I assumed that when he said “instruments” he meant his “people,” and not that he had planned a rescue led by the Tower of Power horn section.
“I had already been there too long, hm?” he said. “And I thought perhaps, this time, the plans would not work. And the days went on. And the months . . .”
He sipped again, and he smiled, which I thought was an odd thing to do when you’re remembering solitary in a very hard prison. “They let me have a book. Art of the Italian Renaissance. And in that book . . . No. I will show you.”
He got up again and went over to the bookshelf. He returned with a large but very battered book. It was dirty, smudged, and dog-eared. He opened it to an illustration. “Here. This is the book itself. There. You see?” He held it out to me, and there it was. The Liberation of St. Peter. I knew it, but I looked anyway, until Boniface began to speak again.
“There you see it all,” he said. “The entire story. I became fascinated with this work. Perhaps even obsessed, hm? I stared at it for hours, and I began to really see it and hear what it said. Its true message. Which is what, Riley?”
It startled me so I almost dropped the book. But I took a stab at it. “Uh—faith, of course. The power of faith opens all, um, doors?”

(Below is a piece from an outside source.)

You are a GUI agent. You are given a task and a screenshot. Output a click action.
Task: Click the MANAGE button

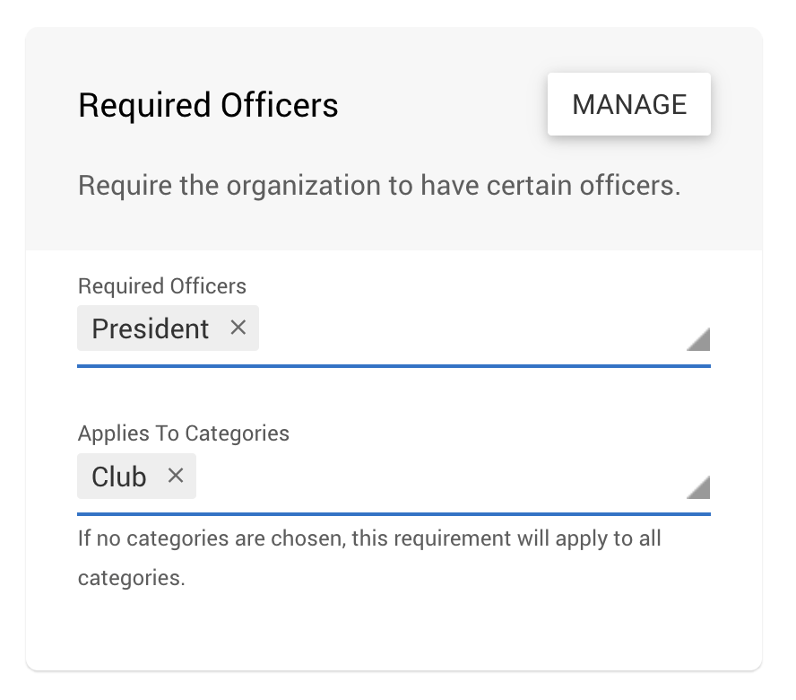[629, 104]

He beamed at me. A huge, nearly human smile. “Exactly. That is precisely right. Faith opens all doors. And I let that knowledge . . . sustain me. I had faith. And—I was delivered. My doors were opened. My instruments adapted.” He smiled again, but this time it was not quite as pleasant. “And my enemies paid the price,” he said.
He leaned over and pointed to the picture in the battered old book.
“You see it? You see the angel—she comes to him as he sleeps, and she leads him past the guards and out to freedom.” He smiled. “Just as it happened to me. Although my angel was perhaps not so . . . angelic? And the guards were not dazed by glory.” Shrug. “They were dead, of course. By the hand of my angel.”